Chair, I am here to say that we support the Budget Vote and also the Freedom Charter. [Laughter.] This year, we debate once again the issue of energy or, rather, the shortage of it in our country and unfortunately, Minister, we have to say that there is not much to celebrate if you compare it to where we were last year.
First of all, the facilitation of the participation of Independent Power Producers, IPPs, in producing electricity continues to move at a pace that is probably slower than the electrification of the former Soviet Union.
Secondly, the electrification backlog, as reported at the end of December last year, was still between 25% and 30% or 3,3 million households. Although the department projected that we were to complete this by the end of last year, it is now the year 2011, and we still have not met those targets. The risks to timelines and the schedules of the build programme are still not overcome. Medupi is behind schedule by approximately one year. The government strategy for promoting the use of renewable resources through departmental-funded projects and the private sector is no more a reality than it was last year.
The government has stated that this policy is central to its creation strategy in the New Growth Path. There is no evidence, Minister, that your government is taking this policy seriously.
Solar water heater installations continue to be rolled out at a pace that will ensure that only by the year 2361 will most South Africans have solar heated water. This is happening in a country with an abundance of free, clean, publicly owned sunshine! The so-called mass roll-out of solar water heaters is hardly that. Minister, you yourself said the figure, of 115 000 since 2008 is simply unacceptable.
The country is nowhere near achieving the 10 000 gigawatt per hour generation from clean energy sources. You said yourself, Minister, this year at a conference on renewable energy that less than 10% of the 2013 goal has been achieved. There are problems with the Transnet multiproduct pipeline and the policy for the national strategic fuel stock, and I could go on and on, but I don't have enough time.
Once again, the same as last year and the year before, we are here to say the following. End the stranglehold that Eskom and private monopolies that produce coal have on the generation of electricity.

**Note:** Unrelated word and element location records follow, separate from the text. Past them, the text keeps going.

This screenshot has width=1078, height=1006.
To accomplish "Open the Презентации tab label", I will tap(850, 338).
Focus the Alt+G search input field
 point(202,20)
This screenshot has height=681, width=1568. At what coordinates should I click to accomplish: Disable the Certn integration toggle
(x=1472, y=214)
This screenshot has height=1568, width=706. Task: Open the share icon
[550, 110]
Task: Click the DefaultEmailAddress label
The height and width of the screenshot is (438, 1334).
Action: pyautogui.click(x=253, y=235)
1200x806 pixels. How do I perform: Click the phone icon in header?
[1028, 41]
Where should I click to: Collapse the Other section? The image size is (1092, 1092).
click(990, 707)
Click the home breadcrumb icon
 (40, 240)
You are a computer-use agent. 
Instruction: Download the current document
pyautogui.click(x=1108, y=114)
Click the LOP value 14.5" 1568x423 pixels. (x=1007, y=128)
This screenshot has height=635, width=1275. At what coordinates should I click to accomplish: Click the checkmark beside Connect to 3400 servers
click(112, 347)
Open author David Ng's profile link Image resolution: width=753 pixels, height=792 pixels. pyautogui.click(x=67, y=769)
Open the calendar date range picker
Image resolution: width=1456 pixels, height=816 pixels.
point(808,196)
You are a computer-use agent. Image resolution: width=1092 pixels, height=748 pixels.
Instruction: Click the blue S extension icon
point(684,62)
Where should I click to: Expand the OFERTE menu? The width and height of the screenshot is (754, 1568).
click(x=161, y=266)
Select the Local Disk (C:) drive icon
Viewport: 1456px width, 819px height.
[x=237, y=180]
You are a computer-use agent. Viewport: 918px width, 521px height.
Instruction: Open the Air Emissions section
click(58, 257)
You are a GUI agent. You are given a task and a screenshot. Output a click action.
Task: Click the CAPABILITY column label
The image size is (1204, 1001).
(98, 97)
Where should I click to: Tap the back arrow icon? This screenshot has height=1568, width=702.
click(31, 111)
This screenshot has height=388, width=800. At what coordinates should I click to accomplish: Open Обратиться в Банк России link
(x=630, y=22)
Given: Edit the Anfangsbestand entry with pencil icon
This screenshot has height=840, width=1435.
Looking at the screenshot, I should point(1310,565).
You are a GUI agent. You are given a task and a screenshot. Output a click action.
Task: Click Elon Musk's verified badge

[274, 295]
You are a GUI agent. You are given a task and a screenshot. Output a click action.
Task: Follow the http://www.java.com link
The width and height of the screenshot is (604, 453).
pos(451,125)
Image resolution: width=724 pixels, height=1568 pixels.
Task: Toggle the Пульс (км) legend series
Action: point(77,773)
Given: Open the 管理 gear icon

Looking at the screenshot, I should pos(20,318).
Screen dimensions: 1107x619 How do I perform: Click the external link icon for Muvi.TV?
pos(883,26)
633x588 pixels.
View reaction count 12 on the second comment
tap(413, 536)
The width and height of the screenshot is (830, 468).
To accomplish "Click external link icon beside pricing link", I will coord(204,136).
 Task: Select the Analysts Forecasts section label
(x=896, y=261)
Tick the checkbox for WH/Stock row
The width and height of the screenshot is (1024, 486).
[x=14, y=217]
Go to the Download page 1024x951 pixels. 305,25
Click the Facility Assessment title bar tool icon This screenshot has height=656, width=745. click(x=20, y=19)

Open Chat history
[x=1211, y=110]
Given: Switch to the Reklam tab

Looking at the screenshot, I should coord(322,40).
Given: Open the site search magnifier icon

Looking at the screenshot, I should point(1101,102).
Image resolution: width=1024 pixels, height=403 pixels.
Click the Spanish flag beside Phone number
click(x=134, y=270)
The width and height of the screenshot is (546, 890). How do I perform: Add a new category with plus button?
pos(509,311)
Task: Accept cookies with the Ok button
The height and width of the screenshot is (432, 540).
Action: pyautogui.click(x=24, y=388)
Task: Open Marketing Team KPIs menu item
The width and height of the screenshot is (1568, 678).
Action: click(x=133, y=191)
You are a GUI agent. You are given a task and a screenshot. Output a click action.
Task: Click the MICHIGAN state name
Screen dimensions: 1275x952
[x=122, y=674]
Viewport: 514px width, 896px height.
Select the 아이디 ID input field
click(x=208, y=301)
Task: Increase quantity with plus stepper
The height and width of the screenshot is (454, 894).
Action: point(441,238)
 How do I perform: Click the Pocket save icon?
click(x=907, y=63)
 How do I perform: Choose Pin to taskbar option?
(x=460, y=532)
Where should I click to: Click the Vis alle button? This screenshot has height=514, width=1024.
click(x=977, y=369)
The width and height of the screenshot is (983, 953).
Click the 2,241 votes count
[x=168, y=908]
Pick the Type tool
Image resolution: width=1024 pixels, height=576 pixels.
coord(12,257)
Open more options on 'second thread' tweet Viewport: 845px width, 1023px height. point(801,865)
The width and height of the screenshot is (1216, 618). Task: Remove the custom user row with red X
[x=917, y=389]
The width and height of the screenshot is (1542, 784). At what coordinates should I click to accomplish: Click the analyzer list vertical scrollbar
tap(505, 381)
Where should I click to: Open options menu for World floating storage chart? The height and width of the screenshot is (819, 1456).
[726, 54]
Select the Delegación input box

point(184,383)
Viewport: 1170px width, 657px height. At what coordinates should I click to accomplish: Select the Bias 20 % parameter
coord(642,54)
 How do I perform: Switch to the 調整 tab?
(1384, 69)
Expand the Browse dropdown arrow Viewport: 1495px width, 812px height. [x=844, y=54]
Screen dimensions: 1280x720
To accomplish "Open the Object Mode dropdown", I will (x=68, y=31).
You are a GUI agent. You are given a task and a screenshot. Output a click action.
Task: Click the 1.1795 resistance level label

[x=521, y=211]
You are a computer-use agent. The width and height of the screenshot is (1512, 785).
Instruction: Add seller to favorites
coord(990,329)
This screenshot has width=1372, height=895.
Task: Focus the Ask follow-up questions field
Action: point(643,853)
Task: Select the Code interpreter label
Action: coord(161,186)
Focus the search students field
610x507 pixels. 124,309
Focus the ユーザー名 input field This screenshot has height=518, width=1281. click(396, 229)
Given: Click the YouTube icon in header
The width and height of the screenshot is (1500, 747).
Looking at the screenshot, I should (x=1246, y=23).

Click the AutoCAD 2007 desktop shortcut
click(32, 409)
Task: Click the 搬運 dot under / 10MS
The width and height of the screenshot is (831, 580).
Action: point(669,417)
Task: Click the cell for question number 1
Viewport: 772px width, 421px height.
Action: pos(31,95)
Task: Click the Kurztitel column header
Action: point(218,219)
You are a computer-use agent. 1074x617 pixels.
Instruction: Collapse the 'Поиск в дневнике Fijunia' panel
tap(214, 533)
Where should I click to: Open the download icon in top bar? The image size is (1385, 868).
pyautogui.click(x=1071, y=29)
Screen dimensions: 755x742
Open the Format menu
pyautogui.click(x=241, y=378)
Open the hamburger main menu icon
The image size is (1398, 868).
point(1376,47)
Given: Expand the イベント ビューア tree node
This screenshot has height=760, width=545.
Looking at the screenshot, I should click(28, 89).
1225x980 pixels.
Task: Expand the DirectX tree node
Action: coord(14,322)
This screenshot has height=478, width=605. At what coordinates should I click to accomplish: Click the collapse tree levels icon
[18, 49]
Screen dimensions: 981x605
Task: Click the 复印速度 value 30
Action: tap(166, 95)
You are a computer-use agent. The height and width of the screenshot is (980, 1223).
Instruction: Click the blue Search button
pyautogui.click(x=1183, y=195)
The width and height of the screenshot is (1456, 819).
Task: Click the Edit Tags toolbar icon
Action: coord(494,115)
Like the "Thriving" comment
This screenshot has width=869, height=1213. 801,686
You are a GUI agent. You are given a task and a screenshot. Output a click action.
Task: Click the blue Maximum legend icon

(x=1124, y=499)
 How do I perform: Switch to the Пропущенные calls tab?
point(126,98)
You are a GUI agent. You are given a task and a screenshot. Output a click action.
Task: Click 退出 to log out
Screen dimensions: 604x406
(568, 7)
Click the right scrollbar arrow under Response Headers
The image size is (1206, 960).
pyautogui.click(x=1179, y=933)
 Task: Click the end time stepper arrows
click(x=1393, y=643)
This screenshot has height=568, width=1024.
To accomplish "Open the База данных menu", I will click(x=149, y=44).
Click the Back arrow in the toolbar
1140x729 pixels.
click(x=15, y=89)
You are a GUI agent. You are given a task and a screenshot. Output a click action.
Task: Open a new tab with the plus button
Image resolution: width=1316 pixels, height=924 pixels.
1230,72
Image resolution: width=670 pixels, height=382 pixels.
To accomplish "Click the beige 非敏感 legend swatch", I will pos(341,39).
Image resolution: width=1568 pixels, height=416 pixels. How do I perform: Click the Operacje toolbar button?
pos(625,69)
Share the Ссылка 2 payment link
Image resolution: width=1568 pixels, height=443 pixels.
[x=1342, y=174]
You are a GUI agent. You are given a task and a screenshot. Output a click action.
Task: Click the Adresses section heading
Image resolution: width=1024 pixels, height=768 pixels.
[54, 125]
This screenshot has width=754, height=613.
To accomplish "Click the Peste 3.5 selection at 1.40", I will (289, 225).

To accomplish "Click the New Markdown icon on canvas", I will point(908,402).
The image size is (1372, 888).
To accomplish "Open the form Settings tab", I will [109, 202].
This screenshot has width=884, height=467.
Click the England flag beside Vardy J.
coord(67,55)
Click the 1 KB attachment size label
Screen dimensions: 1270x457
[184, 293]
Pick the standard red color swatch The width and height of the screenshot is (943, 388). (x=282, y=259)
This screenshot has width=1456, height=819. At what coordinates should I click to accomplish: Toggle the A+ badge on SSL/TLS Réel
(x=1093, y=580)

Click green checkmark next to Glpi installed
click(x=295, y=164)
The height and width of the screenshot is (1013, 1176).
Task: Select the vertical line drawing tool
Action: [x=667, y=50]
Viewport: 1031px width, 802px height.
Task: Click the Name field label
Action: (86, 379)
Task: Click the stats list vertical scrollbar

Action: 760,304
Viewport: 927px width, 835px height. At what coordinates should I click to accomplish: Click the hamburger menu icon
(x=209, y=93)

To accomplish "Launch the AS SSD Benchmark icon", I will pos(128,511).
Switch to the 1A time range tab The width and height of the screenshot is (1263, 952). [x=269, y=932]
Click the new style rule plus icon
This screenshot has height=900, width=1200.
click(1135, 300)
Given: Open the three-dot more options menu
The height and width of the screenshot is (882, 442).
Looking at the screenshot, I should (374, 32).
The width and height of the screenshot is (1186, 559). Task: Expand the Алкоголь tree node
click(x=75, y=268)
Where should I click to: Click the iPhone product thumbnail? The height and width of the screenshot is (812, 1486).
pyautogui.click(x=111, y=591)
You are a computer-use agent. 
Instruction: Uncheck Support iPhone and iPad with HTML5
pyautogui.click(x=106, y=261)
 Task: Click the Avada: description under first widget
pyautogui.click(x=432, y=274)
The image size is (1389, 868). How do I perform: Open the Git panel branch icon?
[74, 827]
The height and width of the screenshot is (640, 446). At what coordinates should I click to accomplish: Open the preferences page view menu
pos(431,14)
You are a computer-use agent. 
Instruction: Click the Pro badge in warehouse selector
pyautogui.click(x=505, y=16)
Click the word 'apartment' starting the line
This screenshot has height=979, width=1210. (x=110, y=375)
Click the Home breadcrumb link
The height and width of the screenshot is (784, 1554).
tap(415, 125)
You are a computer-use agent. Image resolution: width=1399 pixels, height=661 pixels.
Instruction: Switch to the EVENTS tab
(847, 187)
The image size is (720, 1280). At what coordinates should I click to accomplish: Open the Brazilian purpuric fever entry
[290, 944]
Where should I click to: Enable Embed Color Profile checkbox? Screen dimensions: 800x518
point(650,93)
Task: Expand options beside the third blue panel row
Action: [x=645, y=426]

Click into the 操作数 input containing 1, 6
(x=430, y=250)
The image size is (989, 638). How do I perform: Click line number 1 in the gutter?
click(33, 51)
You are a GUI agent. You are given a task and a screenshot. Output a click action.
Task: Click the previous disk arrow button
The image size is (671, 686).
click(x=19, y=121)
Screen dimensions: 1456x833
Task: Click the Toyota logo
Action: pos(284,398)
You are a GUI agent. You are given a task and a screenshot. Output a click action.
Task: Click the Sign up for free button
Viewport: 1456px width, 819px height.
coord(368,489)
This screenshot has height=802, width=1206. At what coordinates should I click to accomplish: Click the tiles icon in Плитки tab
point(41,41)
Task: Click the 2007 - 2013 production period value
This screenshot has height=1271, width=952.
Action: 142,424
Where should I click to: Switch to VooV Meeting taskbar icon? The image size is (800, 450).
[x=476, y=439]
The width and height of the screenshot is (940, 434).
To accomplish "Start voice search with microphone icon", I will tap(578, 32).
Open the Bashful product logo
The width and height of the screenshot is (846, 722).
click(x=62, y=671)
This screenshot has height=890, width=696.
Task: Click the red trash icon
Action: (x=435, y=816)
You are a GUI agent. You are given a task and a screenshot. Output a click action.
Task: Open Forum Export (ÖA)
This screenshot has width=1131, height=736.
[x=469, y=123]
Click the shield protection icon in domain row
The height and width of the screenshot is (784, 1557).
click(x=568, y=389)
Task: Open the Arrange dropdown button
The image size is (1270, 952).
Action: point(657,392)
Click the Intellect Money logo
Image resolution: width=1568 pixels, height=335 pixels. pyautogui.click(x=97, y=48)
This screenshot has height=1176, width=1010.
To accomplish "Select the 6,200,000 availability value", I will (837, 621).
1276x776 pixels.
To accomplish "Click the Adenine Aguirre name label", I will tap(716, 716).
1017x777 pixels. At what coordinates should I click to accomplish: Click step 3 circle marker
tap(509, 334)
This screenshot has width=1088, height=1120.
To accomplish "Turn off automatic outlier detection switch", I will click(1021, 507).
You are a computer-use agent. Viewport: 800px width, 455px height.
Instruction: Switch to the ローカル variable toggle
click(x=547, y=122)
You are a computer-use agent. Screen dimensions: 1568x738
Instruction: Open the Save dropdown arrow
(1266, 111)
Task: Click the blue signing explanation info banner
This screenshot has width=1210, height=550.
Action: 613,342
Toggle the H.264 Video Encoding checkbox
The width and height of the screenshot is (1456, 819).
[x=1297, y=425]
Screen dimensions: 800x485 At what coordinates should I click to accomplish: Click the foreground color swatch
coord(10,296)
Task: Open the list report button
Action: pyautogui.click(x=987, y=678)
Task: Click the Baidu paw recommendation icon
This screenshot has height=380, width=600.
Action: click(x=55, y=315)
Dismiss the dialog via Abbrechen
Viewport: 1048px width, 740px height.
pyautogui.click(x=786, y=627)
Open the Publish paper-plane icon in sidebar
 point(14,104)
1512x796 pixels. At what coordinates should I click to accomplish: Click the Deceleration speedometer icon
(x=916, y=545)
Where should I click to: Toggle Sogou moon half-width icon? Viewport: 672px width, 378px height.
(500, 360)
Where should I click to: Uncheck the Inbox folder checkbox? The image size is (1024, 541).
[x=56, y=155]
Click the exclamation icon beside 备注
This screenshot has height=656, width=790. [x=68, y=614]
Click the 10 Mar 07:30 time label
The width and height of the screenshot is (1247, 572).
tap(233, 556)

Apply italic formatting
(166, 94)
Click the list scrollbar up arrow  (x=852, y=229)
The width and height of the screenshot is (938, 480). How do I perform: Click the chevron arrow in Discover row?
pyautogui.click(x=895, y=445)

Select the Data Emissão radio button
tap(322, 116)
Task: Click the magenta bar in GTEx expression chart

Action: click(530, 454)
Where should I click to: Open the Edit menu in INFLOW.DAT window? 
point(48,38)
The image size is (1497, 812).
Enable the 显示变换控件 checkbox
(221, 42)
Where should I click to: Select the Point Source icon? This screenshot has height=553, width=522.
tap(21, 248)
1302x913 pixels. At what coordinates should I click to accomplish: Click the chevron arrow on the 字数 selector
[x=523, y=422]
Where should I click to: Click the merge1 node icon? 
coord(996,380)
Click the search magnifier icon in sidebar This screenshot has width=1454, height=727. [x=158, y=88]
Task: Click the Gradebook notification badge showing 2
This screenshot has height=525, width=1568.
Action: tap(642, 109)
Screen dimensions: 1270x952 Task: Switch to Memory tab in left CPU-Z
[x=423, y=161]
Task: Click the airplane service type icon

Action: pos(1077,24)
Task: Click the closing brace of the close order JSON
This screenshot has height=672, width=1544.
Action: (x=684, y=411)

Deregulate the production of electricity and remove the remaining hurdles such as the dysfunctional refit so that IPPs can produce the energy we all need; and put a more reasonable financing mechanism in place for households and enterprises to use solar and wind energy potential. In fact, here is a radical idea: Make them all potential generators of energy. Finally, get your department to work.
Albert Einstein, a person who was quite familiar with energy, and someone who I would like to dedicate this speech to today, once said that insanity is when one repeats the same action over and over again, each time expecting a different result - or words to that effect. This annual debate has begun to take on that character. There is a movie called Groundhog Day that you should go and watch, Minister. [Laughter.]
The consumers in our country deserve better because all of them, with few exceptions, pay for their electricity, and so do the future generations of our country. If we come back here next year again to repeat the same issues I, for one, Minister, am going to ask that you and the officials in your department all undergo some kind of medical or psychiatric examination. [Laughter.]